Saved entries
★ ★ ★ ★

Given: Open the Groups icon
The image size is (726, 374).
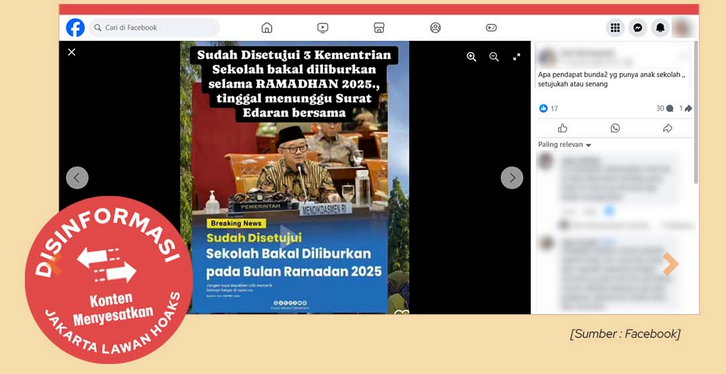Looking at the screenshot, I should [x=435, y=28].
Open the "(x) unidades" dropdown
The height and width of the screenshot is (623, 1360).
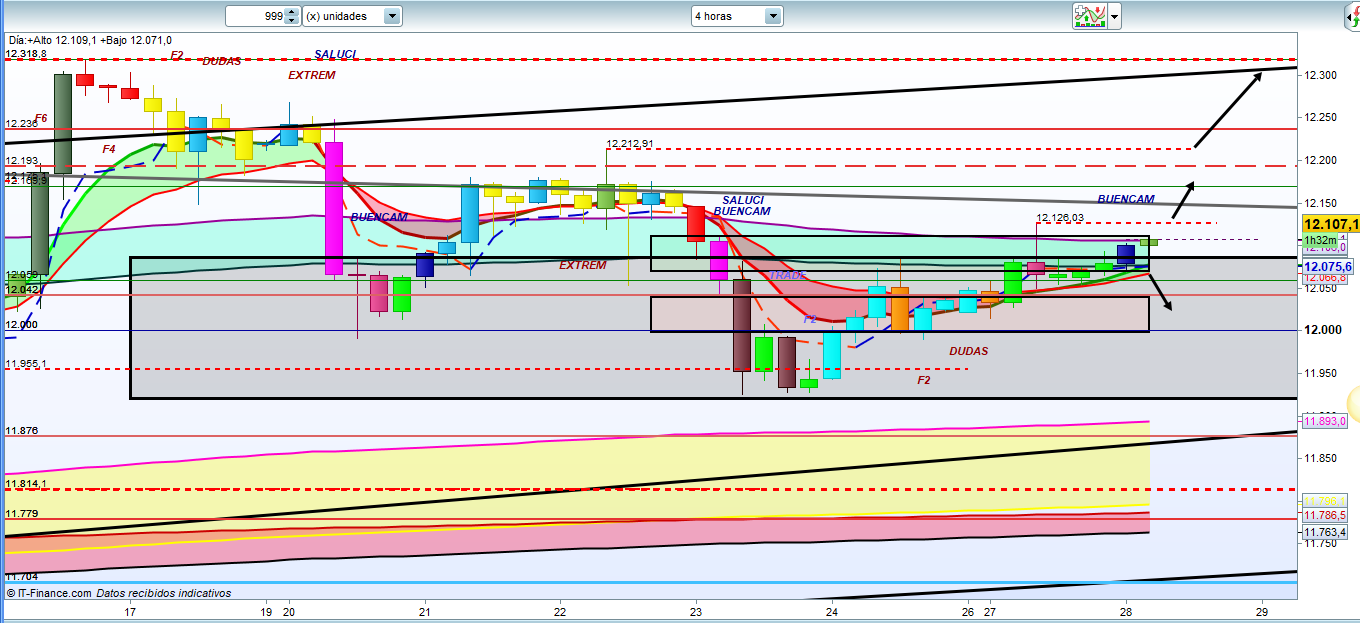pyautogui.click(x=352, y=16)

★ ★ ★ ★

Your objective ->
Ascertain the number of lines in the entries that include the word "Open", and report only that number.

Your response ->
2